**PROVIDED TEXT:**

◇ ◇ ◇

Align the reads using Bowie2 to the rRNA blacklist. Those reads which do not align to the blacklist will be output as clean_{cName}{i}_1.fq.gz and clean{cName}_{i}_2.fq.gz

for i in "${reps[@]}"
do
    bowtie2 --quiet --very-sensitive-local --phred33  \
        -x SILVAcDNAdb \
        -1 ../rCorr/trimmed_reads/unfixrm_${cName}_{i}_1.cor_val_1.fq \
        -2 ../rCorr/trimmed_reads/unfixrm_${cName}_{i}_2.cor_val_2.fq \
        --threads $threads \
        --met-file ${cName}_{i}_bowtie2_metrics.txt \
        --al-conc-gz blacklist_paired_aligned_${cName}_{i}.fq.gz \
        --un-conc-gz clean_${cName}_{i}.fq.gz  \
        --al-gz blacklist_unpaired_aligned_${cName}_{i}.fq.gz \
        --un-gz blacklist_unpaired_unaligned_${cName}_{i}.fq.gz
    bowtie2 --quiet --very-sensitive-local --phred33  \
        -x SILVAcDNAdb \
        -1 ../rCorr/trimmed_reads/unfixrm_${tName}_{i}_1.cor_val_1.fq \
        -2 ../rCorr/trimmed_reads/unfixrm_${tName}_{i}_2.cor_val_2.fq \
        --threads $threads \
        --met-file ${tName}_{i}_bowtie2_metrics.txt \
        --al-conc-gz blacklist_paired_aligned_${tName}_{i}.fq.gz \
        --un-conc-gz clean_${tName}_{i}.fq.gz  \
        --al-gz blacklist_unpaired_aligned_${tName}_{i}.fq.gz \
        --un-gz blacklist_unpaired_unaligned_${tName}_{i}.fq.gz
done

Navigate to your primary working directory, and create a directory for your FastQC outputs of your cleaned data

cd ..

◇ ◇ ◇

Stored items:
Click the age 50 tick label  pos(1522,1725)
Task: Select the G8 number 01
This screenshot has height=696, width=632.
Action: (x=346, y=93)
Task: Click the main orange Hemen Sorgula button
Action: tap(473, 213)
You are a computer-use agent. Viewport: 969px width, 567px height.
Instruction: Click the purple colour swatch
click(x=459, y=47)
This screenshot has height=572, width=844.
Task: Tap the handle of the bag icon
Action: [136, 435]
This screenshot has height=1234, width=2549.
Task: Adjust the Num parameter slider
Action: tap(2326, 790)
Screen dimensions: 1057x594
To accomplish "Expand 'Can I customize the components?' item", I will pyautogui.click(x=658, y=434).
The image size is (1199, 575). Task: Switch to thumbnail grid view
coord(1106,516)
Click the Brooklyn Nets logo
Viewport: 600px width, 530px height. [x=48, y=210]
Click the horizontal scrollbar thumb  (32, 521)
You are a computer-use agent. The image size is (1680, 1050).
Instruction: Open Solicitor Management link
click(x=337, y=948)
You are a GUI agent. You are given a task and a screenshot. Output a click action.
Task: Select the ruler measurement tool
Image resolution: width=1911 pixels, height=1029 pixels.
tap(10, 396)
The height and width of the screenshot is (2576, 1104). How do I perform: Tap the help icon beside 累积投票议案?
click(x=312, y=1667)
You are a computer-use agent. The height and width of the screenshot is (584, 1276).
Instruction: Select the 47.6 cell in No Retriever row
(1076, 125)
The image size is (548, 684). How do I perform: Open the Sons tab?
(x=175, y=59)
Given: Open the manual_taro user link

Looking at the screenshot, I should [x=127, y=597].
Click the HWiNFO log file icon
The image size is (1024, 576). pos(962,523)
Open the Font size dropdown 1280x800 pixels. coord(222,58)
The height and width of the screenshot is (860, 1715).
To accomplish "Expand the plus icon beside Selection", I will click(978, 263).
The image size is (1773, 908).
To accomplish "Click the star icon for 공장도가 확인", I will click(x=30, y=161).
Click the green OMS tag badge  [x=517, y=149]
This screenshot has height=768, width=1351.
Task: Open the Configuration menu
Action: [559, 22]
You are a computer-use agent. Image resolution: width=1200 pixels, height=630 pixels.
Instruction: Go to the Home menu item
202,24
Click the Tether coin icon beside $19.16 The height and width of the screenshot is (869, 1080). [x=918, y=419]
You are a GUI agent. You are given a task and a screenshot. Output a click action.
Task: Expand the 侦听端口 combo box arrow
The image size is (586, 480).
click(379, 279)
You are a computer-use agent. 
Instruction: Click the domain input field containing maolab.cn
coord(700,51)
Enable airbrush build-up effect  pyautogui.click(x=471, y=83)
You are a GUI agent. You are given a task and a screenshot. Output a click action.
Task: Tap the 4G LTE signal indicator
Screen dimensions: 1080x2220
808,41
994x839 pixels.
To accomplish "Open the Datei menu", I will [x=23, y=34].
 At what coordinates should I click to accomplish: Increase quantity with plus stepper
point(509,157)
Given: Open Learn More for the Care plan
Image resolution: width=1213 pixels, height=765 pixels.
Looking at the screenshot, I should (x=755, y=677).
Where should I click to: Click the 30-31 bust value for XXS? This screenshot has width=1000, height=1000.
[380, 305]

◇ ◇ ◇

**WHAT TO WORK ON:**
Please name the index that the provided text passes to the -x option in both bowtie2 commands.

**TASK SOLUTION:**
SILVAcDNAdb